Lucky Star is a crescent hug of garter stitch stripes, interspersed with an intriguing star stitch. The shawl is knit from the top down, then finished with Old Shale lace for a scalloped edge. Designed to use mini skeins in coordinating colors, you can knit a rainbow, or a subtle gradient shift. You can use fewer, larger mini skeins, if that’s what you have. You could even use a continuous gradient cake. The garter stitch makes this a most meditative knit…or a multi-tasker’s dream.

This gradient version is knit with 2 Knitted Wit Sixlet gradient packs in Carbon, and a skein of Victory Sock in Pollen. Thank you to Knitted Wit for the beautiful yarn!

This rainbow version is knit with a single rainbow Sixlet pack, and a skein of Victory Sock in Box of Macarons.

Test knitter Ann knit hers with a gradient set with more yardage. Lovely!

This design uses my new Better Garter Tab Cast On for Top Down Crescent Shawls.

The Lucky Star pattern is available through Ravelry, pattern page here. It’s 10% off through October 31, no coupon necessary. Newsletter subscribers get 20% off with coupon in newsletter. Sign up here, if you haven’t already!

PDXKnitterati’s Better Garter Tab Cast on for Crescent Shawls

I have a new shawl design, Lucky Star.
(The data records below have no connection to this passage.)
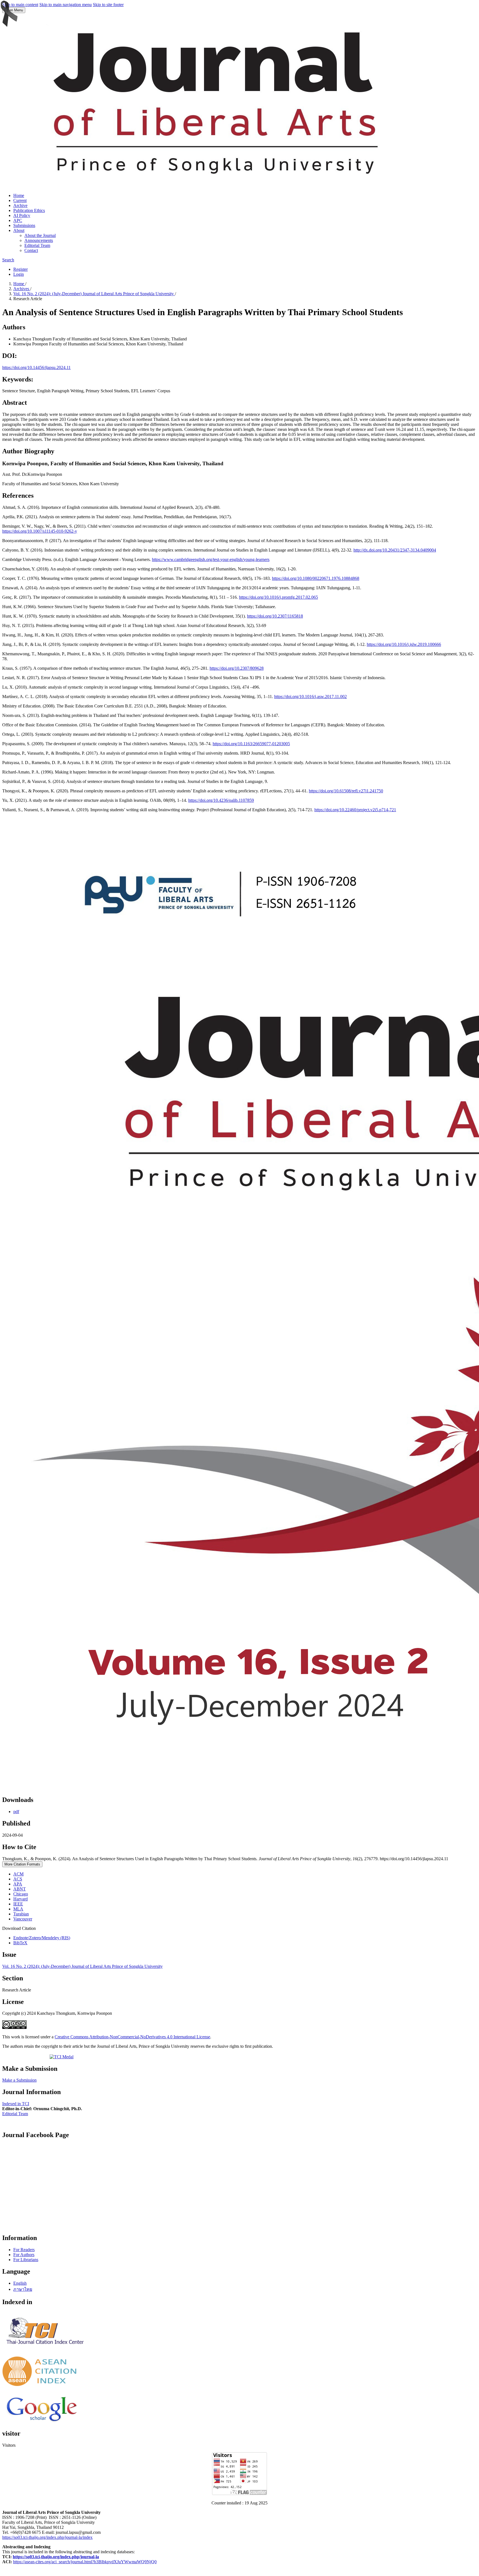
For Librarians (25, 2259)
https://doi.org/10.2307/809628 (237, 668)
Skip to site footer (108, 4)
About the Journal (40, 235)
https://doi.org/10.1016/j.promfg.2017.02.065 (278, 597)
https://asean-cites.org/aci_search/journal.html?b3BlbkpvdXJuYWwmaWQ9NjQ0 (85, 2561)
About (18, 230)
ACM (18, 1874)
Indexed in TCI (15, 2103)
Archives (21, 288)
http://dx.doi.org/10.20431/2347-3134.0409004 (394, 550)
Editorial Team (37, 245)
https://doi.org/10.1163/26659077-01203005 (251, 743)
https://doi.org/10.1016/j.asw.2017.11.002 (310, 696)
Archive (20, 205)
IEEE (18, 1904)
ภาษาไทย (22, 2289)
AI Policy (21, 215)
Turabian (21, 1914)
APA (17, 1884)
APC (17, 220)
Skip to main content (20, 4)
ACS (17, 1879)
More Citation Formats (22, 1864)
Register (20, 269)
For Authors (23, 2254)
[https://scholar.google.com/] (42, 2422)
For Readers (24, 2249)
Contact (31, 250)
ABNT (19, 1889)
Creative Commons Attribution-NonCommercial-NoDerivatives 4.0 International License (132, 2036)
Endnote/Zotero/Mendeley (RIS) (41, 1937)
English (20, 2283)
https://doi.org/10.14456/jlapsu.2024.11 (36, 367)
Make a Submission (19, 2080)
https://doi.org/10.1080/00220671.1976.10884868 (315, 578)
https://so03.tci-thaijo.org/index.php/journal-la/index (47, 2537)
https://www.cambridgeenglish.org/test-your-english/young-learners (210, 559)
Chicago (20, 1894)
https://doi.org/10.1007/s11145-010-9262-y (39, 531)
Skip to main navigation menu (65, 4)
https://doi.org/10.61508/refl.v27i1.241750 (346, 790)
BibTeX (20, 1942)
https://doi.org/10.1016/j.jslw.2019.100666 (404, 644)
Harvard (20, 1899)
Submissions (24, 225)
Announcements (38, 240)
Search (8, 259)
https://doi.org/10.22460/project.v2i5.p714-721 (355, 809)
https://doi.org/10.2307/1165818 (275, 616)
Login (18, 274)
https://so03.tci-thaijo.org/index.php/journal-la (56, 2556)
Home (18, 195)
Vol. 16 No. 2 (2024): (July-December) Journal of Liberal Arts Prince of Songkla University (94, 293)
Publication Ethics (29, 210)
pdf (16, 1811)
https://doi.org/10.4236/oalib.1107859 (221, 800)
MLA (18, 1909)
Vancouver (22, 1919)
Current (20, 200)
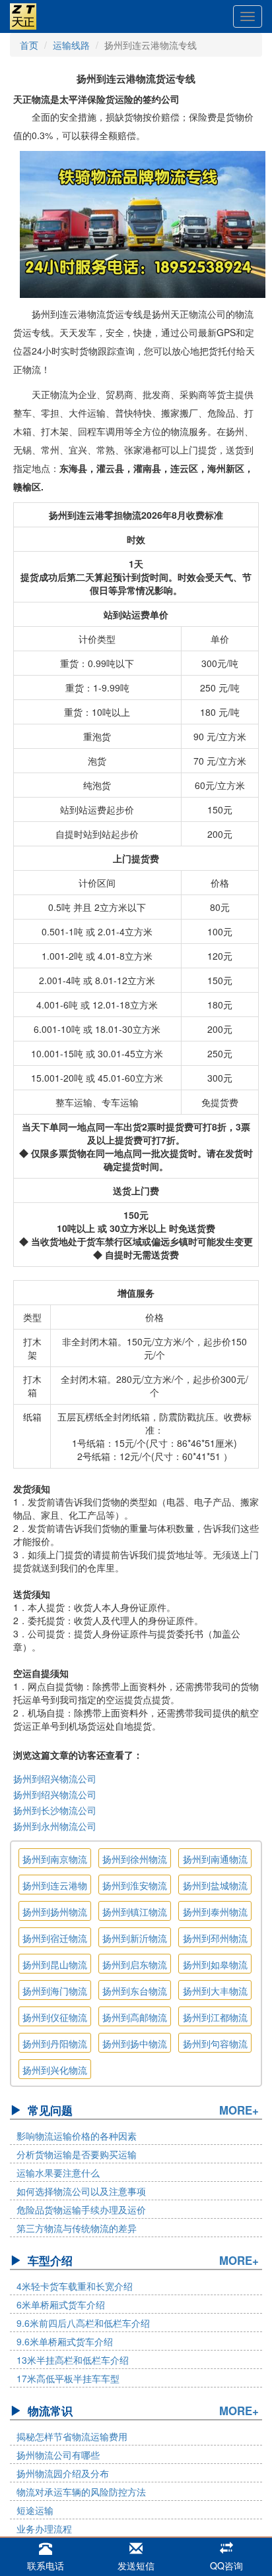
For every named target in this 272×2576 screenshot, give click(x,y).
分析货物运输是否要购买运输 (77, 2154)
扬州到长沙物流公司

It features an elongated garter tab cast on at the beginning, designed to minimize the hump that can occur at the center neck of top down crescent shawls.
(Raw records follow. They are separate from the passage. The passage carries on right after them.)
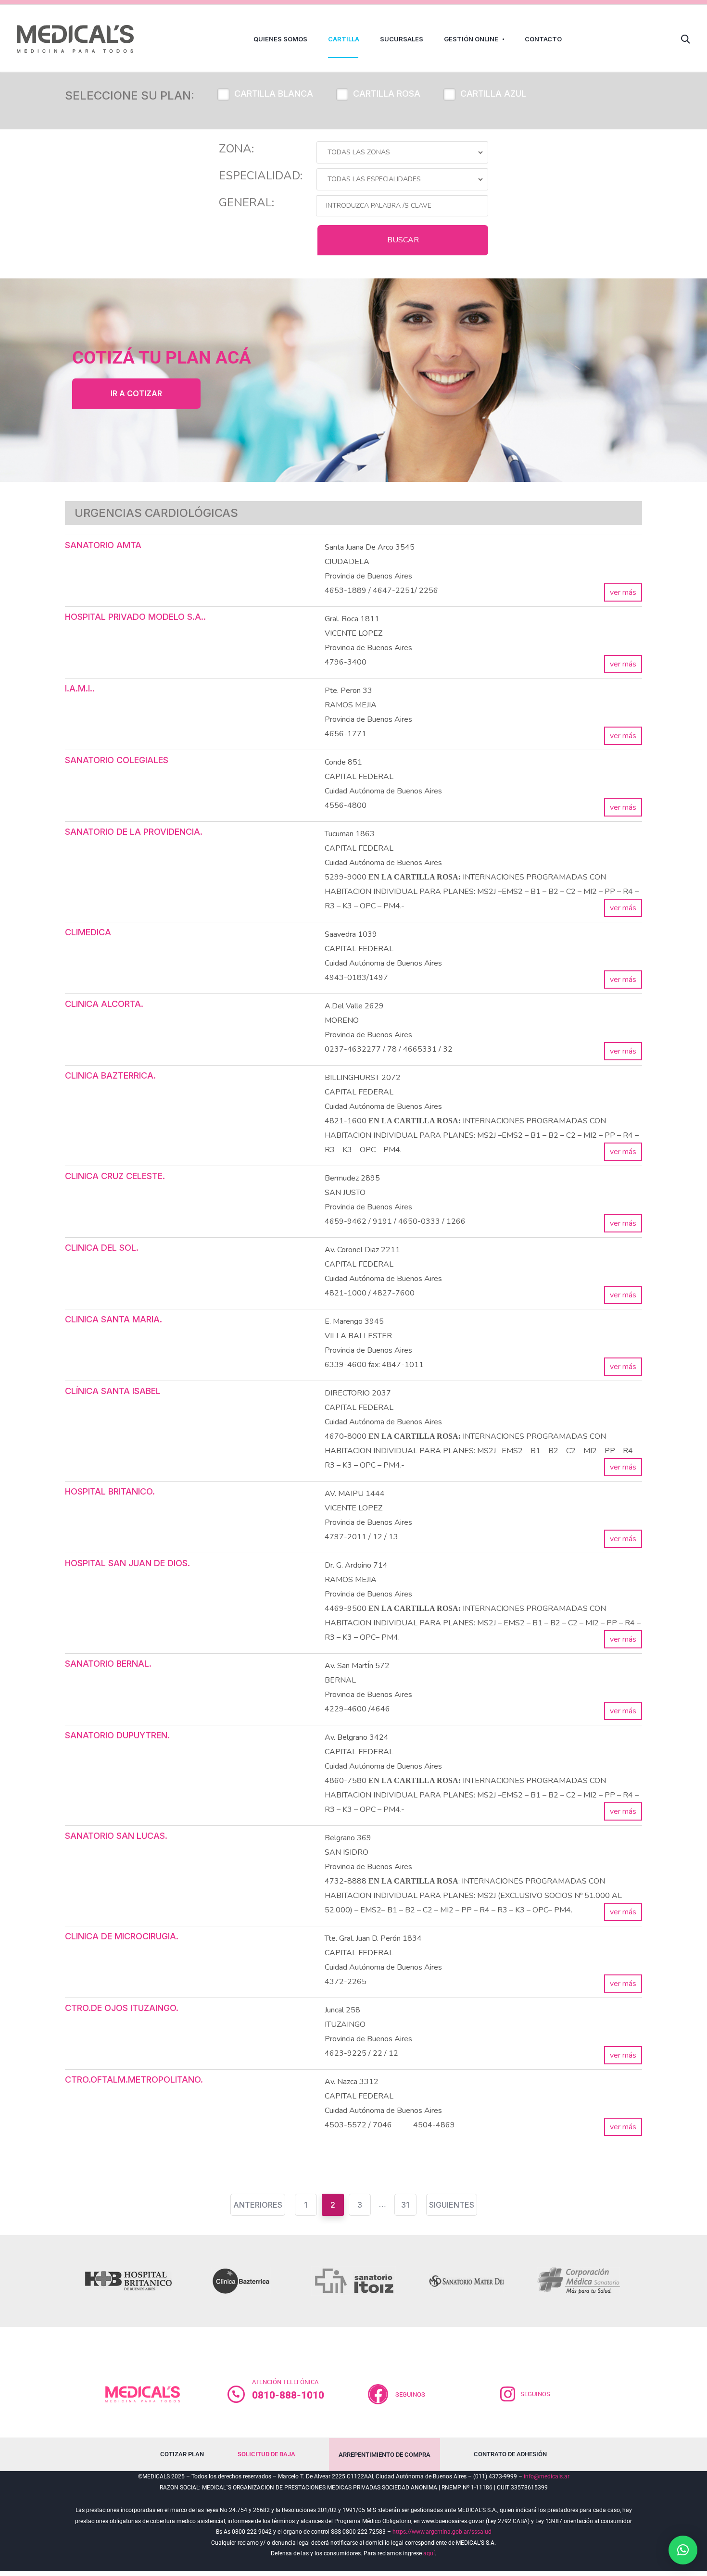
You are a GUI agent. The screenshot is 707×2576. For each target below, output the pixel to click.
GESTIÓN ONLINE (471, 39)
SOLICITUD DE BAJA (266, 2454)
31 (405, 2205)
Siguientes (451, 2205)
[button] (683, 2550)
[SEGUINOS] (508, 2394)
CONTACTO (543, 39)
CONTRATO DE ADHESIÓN (510, 2454)
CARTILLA (343, 39)
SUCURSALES (401, 39)
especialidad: (261, 175)
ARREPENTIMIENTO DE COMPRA (384, 2454)
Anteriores (257, 2205)
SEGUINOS (410, 2394)
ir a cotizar (136, 393)
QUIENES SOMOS (280, 39)
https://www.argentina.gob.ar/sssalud (442, 2531)
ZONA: (236, 148)
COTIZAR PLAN (182, 2454)
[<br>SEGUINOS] (378, 2394)
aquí (429, 2553)
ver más (623, 592)
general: (246, 202)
Many crescent shawls have this visible hump in the middle; it’s a function of construction and stitch pattern. A short garter tab results in more rows right under the center, creating a hump.
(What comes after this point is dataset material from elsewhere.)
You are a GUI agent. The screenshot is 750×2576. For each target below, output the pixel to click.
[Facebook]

Garter stitch is less humpy than a stockinette based stitch, because the height of the stitches is more compressed. I like to use garter stitch at the center neck of my crescent shawls.

Elongating the garter tab can help smooth out the center. If you add YO’s along the edge of this elongated garter tab, it visually mimics the YO’s along the top edge of the shawl. It also adds flexibility to the center of the shawl neck.

I find this works better if you make a tab long enough to pick up in every other garter ridge as shown in the bottom shawl pictured above. See how this gives those first rows a little more width to stretch out and relax?

Let’s do it! My sample is in garter stitch.

Decide how many working stitches you’d like to have on the first real row of your pattern. Call this N. These are the stitches you’ll use in your patterning. (Don’t include the stitches you’ll increase into at the beginning and end of the row.)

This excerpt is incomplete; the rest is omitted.